Mr Sillars, who joined the Scottish National Party in 1980 and later served as MP for Glasgow Govan after winning a by-election in 1988, and was deputy leader between September 22, 1991 and September 25, 1992, said Ms Sturgeon presided over "a whole series of failures" and yet it appeared to have "no effect upon the public's perception of the Sturgeon government".

The Herald:

And he believed the gender recognition bill was the trigger for an awakening of some within Scotland.

The First Minister continued to defend the Gender Recognition Reform (Scotland) Bill passed by MSPs in December, despite growing disquiet in her own ranks.

The shake-up would reduce the age limit for formally changing gender to 16 and remove the need for a medical diagnosis.

Ms Sturgeon has said she still intends to challenge the UK Government's use of Section 35 to block the law.

She was repeatedly challenged at a press conference last week on whether she regards trans rapist Isla Bryson as a woman.

Ms Bryson was initially sent to a women's prison before being transferred to the male estate following an outcry.

Mr Sillars said: "We got the gender recognition bill and suddenly the public who have been really ignoring it, during its passage, woke up to the full realisation of what this meant.

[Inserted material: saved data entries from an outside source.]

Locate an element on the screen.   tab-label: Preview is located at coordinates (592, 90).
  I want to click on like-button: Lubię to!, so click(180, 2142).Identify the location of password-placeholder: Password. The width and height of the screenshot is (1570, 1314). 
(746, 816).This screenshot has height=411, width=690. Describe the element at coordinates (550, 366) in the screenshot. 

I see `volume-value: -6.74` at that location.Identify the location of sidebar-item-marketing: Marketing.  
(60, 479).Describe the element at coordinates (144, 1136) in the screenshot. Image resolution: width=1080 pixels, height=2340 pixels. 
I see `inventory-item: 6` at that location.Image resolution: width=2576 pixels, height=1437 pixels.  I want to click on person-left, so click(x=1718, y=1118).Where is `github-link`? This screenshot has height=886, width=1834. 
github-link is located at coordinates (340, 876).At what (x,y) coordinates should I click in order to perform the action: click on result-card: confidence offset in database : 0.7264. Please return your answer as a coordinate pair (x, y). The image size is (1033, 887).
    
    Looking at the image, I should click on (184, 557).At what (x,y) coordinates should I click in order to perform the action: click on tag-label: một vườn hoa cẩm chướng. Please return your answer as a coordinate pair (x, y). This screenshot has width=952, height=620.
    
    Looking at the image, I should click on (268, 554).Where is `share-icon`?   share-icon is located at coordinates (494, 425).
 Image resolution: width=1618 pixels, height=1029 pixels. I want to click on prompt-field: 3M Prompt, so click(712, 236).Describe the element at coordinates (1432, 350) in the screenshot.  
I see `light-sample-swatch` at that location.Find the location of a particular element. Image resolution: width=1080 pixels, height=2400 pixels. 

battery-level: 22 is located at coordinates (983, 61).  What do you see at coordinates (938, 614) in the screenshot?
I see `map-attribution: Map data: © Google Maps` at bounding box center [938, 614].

"So I think the gender situation has been the trigger where people are beginning to see the whole picture of the failures of the Sturgeon government.= And I think that's been reflected in the most recent opinion polls with a dramatic loss for independence.".

He added to Sky News: "You know, a number of people have said to me over the last six months, I am from independence, I would vote yes, but I don't want an independent government or an independent Scotland if this lot are in charge.

"So I think enormous damage has been done to the independence movement, and we have to have a total reset of how the party is organised how the government's organised, the relationship between the government and the party, and the relationship between the party and the people in terms of policy. We now have an opportunity to reset and if we miss it, they will miss the opportunity that I believe is there for independence over the next five or 10 years."